Atua na defesa dos Institutos Públicos de Pesquisa Científica do Estado de São Paulo

Antibióticos no Rio Piracicaba expõem falhas estruturais na gestão ambiental, alerta APqC

Um estudo conduzido por pesquisadores do Centro de Energia Nuclear na Agricultura da Universidade de São Paulo (CENA/USP) acendeu um novo alerta sobre a qualidade ambiental de um dos principais rios do estado de São Paulo. A pesquisa identificou a presença de diferentes classes de antibióticos no Rio Piracicaba, com acúmulo não apenas na água, mas também no sedimento e em peixes, evidenciando a extensão e a complexidade da contaminação.

O trabalho, liderado pela pesquisadora Patrícia Alexandre Evangelista e apoiado pela Fundação de Amparo à Pesquisa do Estado de São Paulo, foi publicado na revista Environmental Sciences Europe. A investigação concentrou-se na região da barragem de Santa Maria da Serra, no reservatório de Barra Bonita, área que recebe cargas significativas de poluentes provenientes de esgoto tratado, resíduos domésticos, piscicultura, suinocultura e atividades agrícolas.

Foram analisados 12 antibióticos de uso frequente. Durante o período chuvoso, a maioria das substâncias permaneceu abaixo do limite de detecção. No entanto, na estação seca, diversos compostos foram identificados, com maior concentração no sedimento. Um dos achados mais preocupantes foi a presença de cloranfenicol em peixes do tipo lambari (Astyanax sp.), substância proibida para uso em animais destinados à alimentação no Brasil. Detectado exclusivamente na estação seca, o antibiótico apareceu em níveis de dezenas de microgramas por quilo.

Além de mapear a contaminação, o estudo também avaliou possíveis estratégias de mitigação. Em condições de laboratório, a planta aquática Salvinia auriculata demonstrou alta eficiência na remoção de enrofloxacina da água, superando 95%. Já para o cloranfenicol, a remoção foi parcial, variando entre 30% e 45%. Os pesquisadores observaram ainda que a presença da planta pode influenciar a forma como os antibióticos são absorvidos pelos peixes, indicando que soluções baseadas na natureza exigem avaliação cuidadosa.

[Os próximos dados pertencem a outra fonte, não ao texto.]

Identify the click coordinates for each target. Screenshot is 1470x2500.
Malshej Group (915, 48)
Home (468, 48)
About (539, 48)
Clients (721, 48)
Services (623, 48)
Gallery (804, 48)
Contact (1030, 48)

Para a presidente da Associação dos Pesquisadores Científicos do Estado de São Paulo, Helena Dutra Lutgens, o problema vai além de um episódio isolado de poluição. Em participação no programa Tha com Tudo, da TV Record, ela foi enfática ao afirmar que a presença desses compostos no ambiente revela uma falha estrutural na gestão ambiental.

Segundo Helena, quando antibióticos atingem rios dessa forma, o que se evidencia é a incapacidade do Estado de conter impactos já conhecidos e amplamente estudados. “A ciência está mostrando onde está o problema. Falta transformar diagnóstico em ação”, alertou.

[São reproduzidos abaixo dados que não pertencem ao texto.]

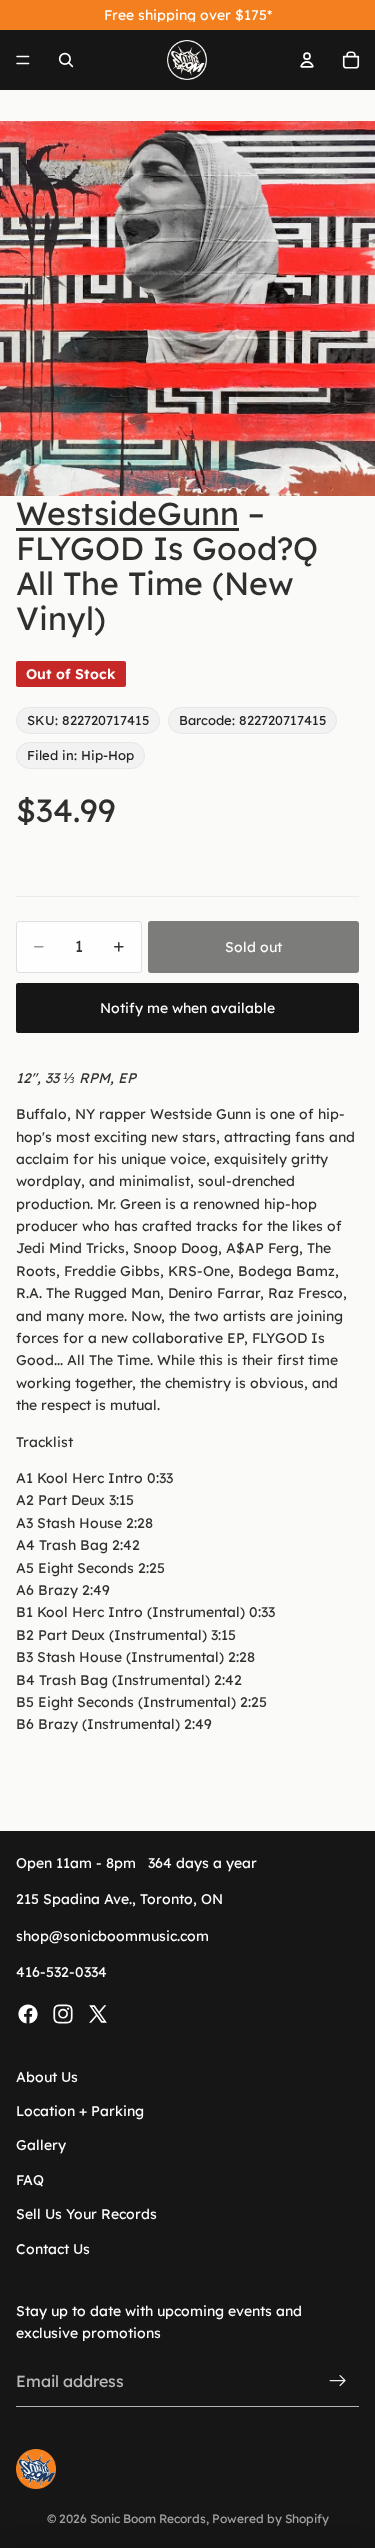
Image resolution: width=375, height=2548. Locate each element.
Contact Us (53, 2248)
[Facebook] (28, 2013)
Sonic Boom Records (148, 2518)
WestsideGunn (127, 513)
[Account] (307, 60)
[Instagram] (63, 2013)
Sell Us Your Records (86, 2214)
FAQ (30, 2180)
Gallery (41, 2145)
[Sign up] (338, 2381)
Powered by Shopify (270, 2518)
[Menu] (23, 60)
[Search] (66, 60)
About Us (47, 2076)
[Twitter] (98, 2013)
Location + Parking (80, 2111)
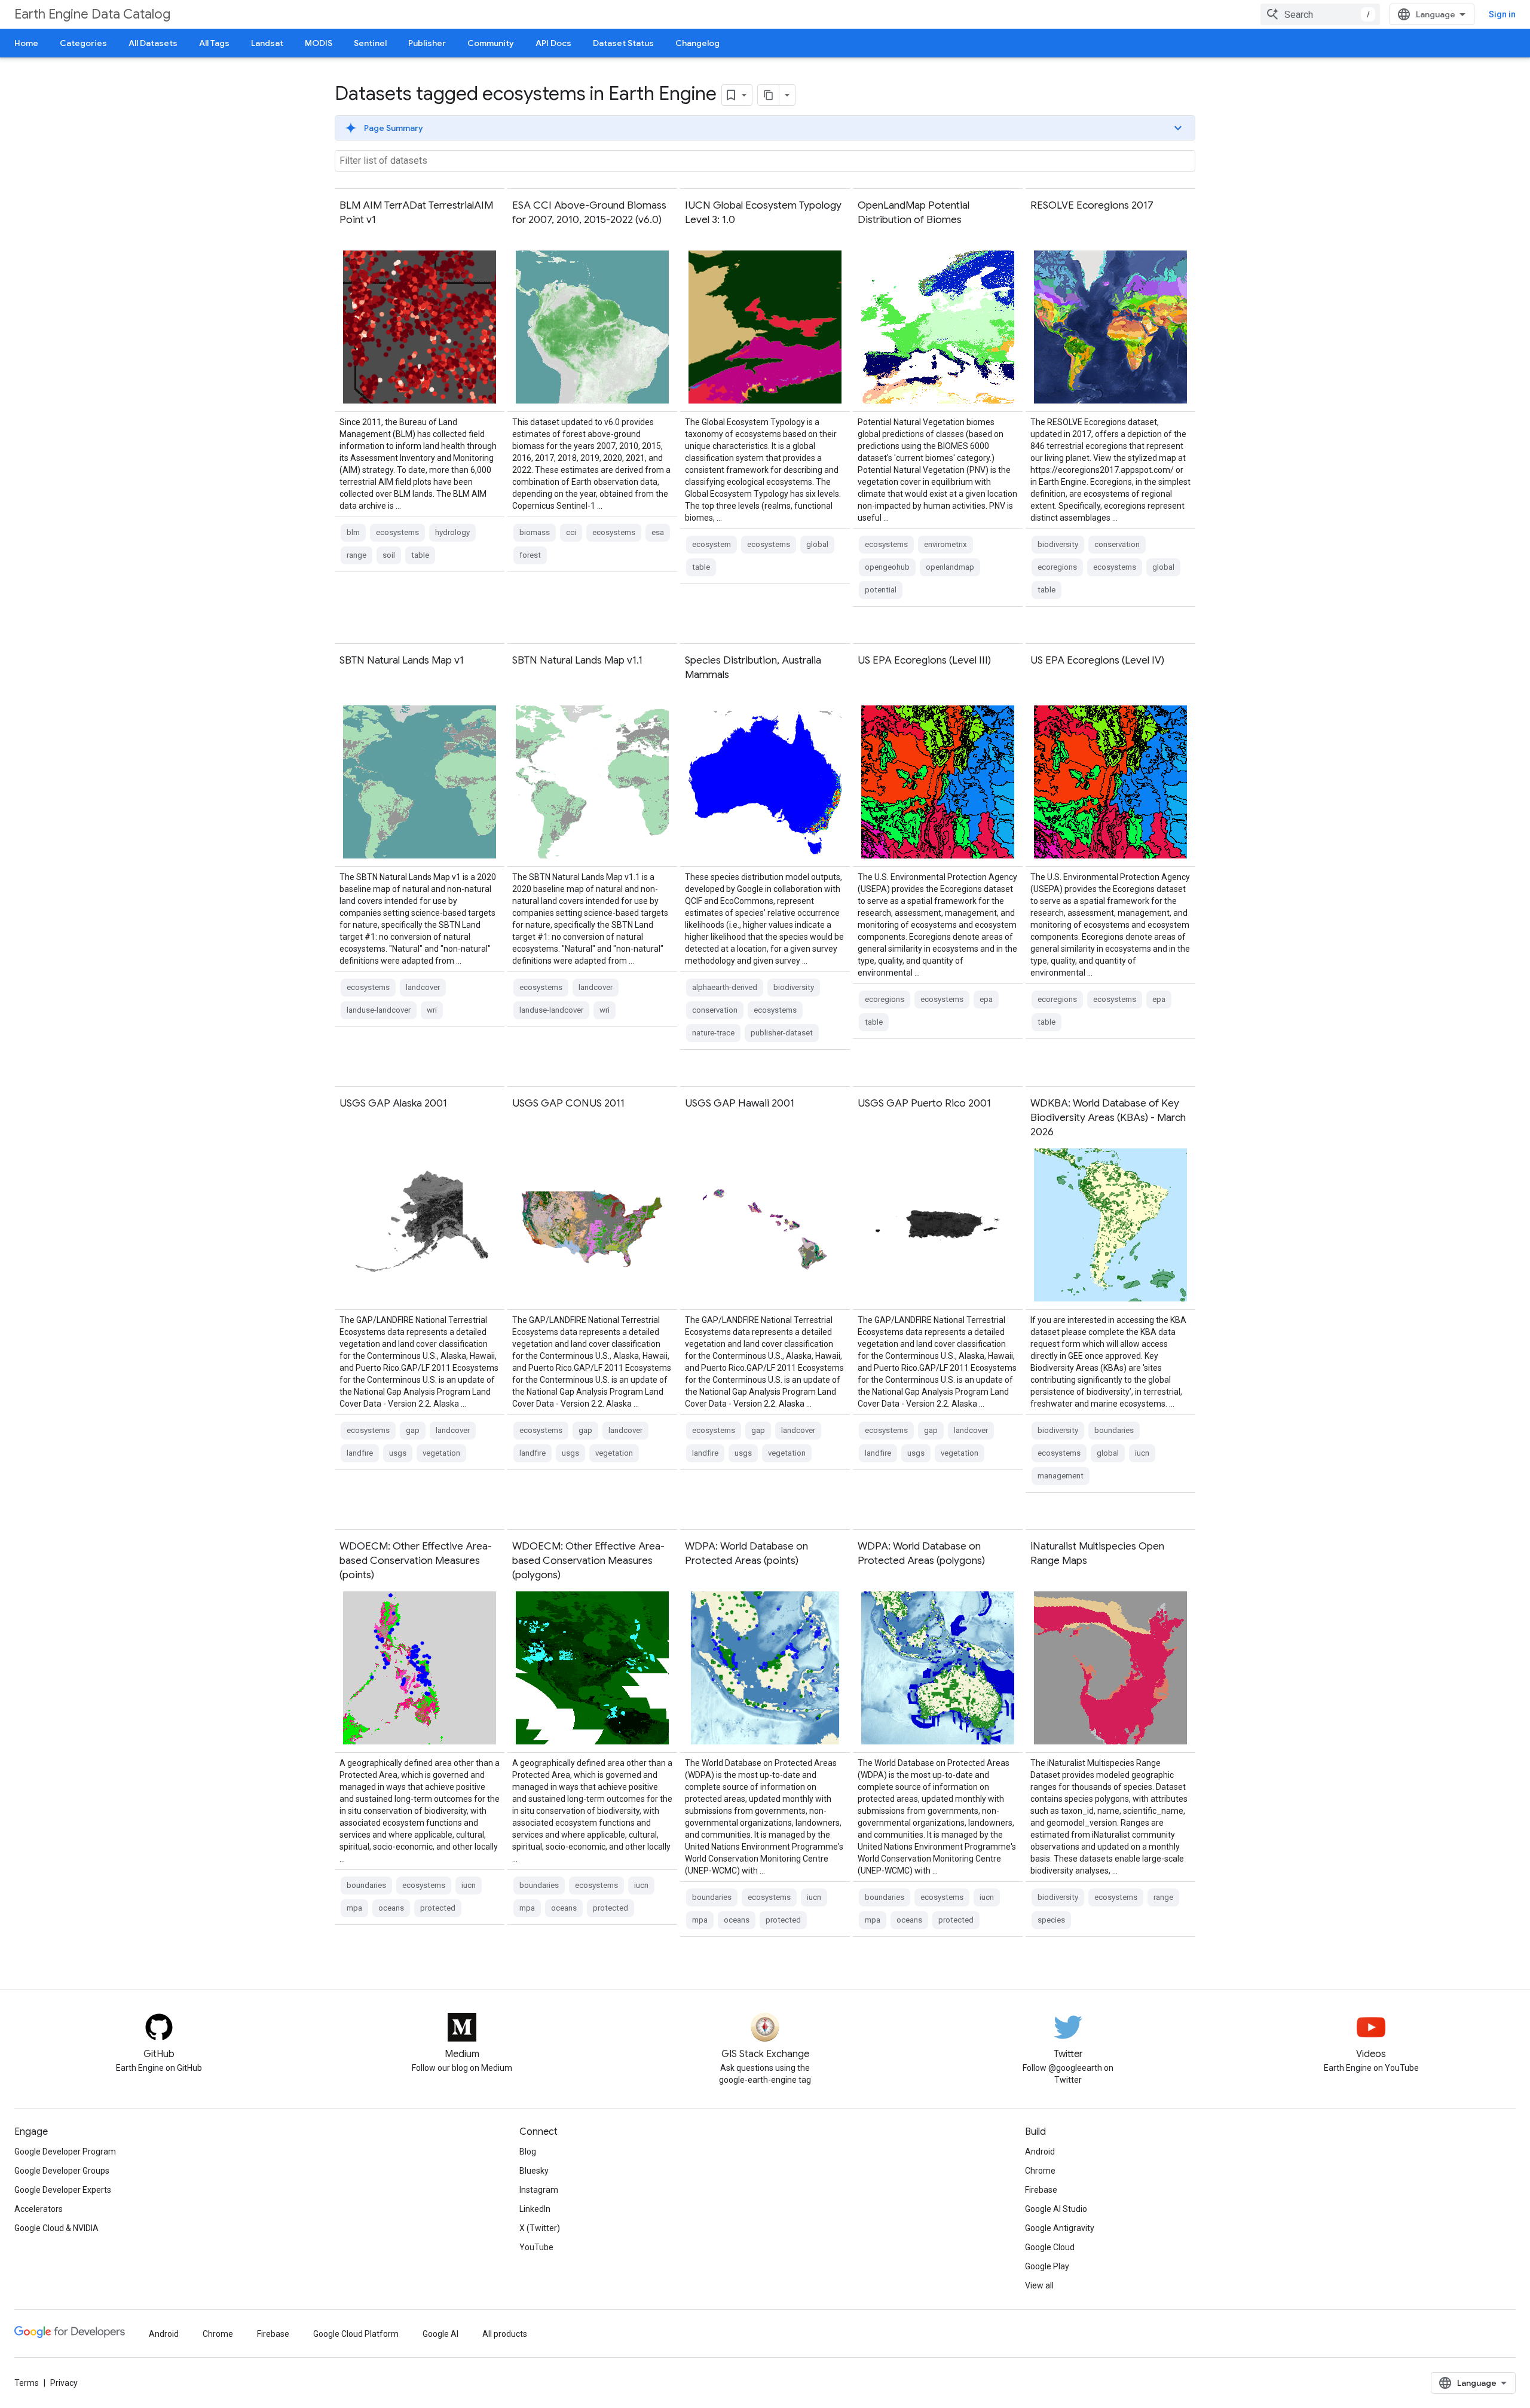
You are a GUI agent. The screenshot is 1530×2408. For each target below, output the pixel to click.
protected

O caso do Rio Piracicaba reforça a urgência de políticas públicas mais eficazes para o controle de resíduos e o tratamento adequado de efluentes. Mais do que um dado científico, os resultados do estudo expõem um desafio direto à gestão ambiental e à proteção dos recursos hídricos, com implicações que alcançam a saúde pública, a segurança alimentar e o equilíbrio dos ecossistemas.